Exercise objective:
Lines that include "dimensions" make up the answer; copy all of them from the data below.

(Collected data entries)
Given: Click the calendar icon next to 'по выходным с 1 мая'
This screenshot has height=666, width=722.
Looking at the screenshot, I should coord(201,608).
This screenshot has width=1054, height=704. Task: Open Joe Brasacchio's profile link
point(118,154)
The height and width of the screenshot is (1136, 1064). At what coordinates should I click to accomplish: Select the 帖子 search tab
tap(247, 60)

...

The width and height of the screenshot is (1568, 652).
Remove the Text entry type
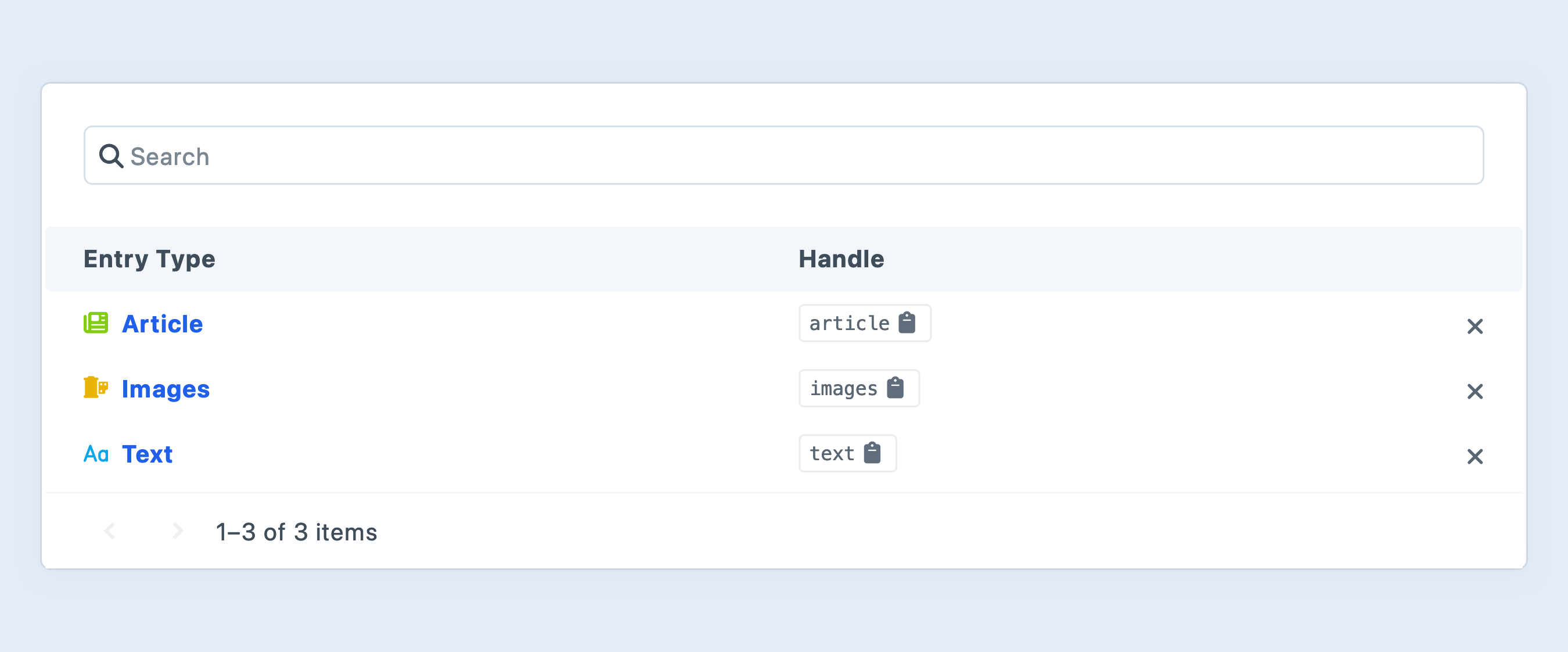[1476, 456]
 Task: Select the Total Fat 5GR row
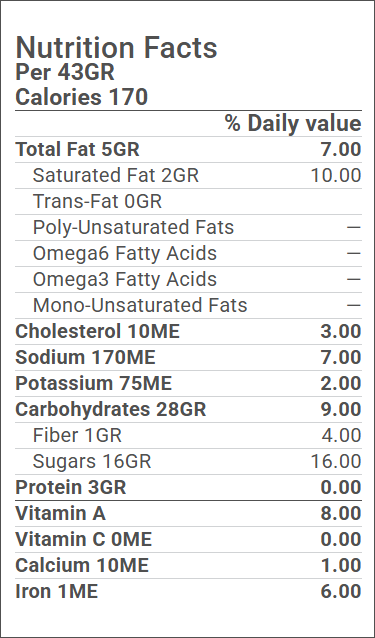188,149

--

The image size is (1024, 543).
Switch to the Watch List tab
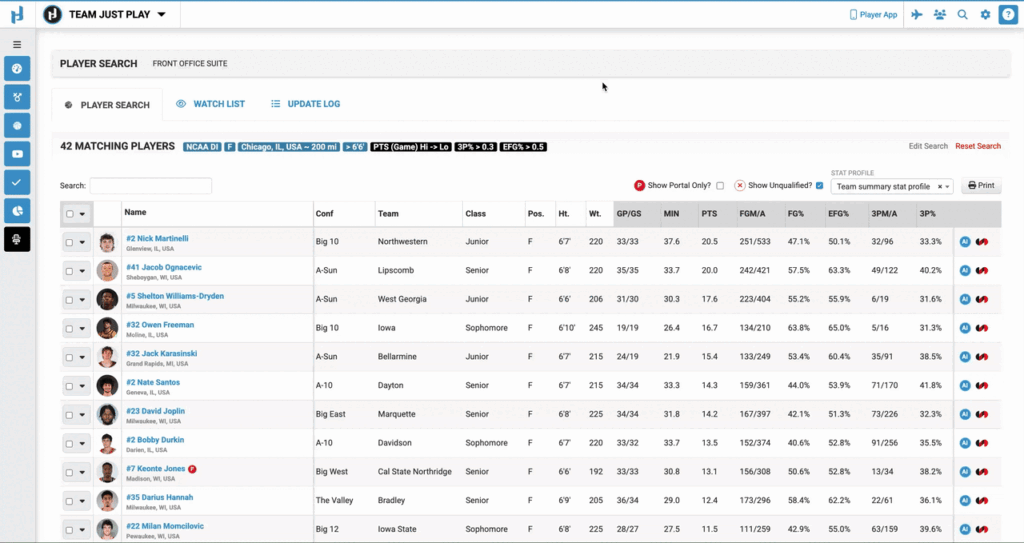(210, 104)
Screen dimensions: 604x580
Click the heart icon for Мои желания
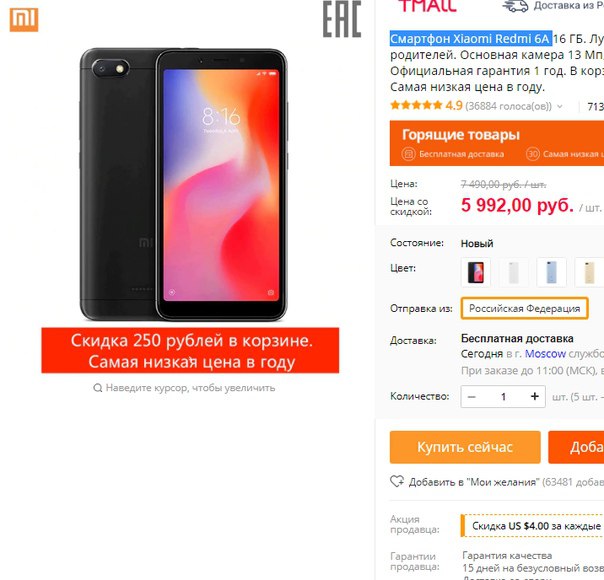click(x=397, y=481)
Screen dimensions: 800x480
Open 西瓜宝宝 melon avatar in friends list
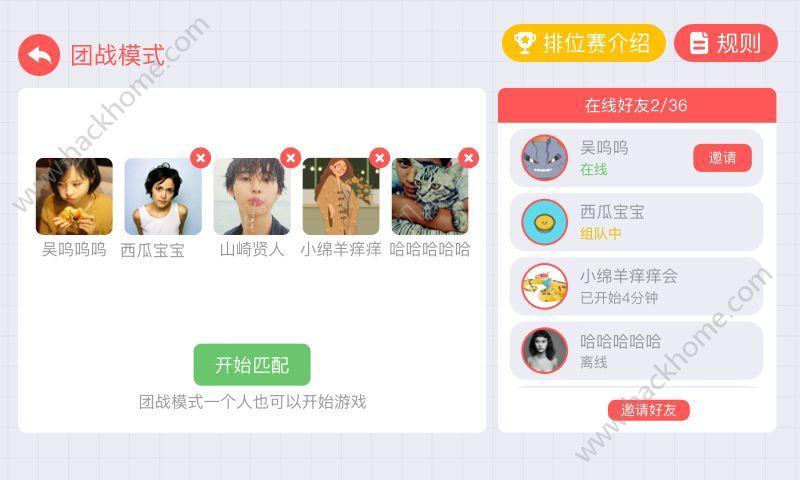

Answer space:
Screen dimensions: 604x580
Screen dimensions: 800x480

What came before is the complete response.